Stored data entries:
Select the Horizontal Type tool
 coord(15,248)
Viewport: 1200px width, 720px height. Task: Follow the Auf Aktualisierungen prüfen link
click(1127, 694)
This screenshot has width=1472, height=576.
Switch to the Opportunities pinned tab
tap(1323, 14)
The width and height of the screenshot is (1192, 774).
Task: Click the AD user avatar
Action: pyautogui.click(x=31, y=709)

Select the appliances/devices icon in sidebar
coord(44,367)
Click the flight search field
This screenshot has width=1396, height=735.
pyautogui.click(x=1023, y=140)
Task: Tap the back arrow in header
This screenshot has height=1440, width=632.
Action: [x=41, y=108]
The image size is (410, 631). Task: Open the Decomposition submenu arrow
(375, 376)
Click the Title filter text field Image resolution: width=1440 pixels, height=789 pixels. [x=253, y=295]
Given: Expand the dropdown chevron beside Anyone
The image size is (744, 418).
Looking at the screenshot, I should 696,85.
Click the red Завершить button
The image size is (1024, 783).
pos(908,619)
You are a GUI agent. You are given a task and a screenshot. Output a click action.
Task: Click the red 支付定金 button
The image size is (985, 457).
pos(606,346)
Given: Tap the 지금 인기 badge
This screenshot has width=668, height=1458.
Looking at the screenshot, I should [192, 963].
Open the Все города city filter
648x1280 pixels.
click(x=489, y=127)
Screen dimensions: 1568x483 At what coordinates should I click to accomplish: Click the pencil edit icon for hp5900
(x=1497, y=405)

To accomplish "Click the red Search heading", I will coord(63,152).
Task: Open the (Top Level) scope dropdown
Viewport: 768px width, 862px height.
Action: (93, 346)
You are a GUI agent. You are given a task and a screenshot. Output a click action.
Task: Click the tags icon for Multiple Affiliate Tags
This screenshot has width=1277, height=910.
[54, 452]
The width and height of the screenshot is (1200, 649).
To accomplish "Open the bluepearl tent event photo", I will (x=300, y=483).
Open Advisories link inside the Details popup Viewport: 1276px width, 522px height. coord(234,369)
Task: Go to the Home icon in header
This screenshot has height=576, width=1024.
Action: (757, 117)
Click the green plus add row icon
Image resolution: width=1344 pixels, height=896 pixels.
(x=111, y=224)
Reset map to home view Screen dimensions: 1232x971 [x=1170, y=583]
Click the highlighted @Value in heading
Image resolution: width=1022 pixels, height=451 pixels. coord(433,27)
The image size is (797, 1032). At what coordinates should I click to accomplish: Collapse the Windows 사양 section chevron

WHAT NEEDS TO BE DONE:
Across the records, how many lines contain "chevron"? Only the number should be given.

SOLUTION TO THIS TASK:
2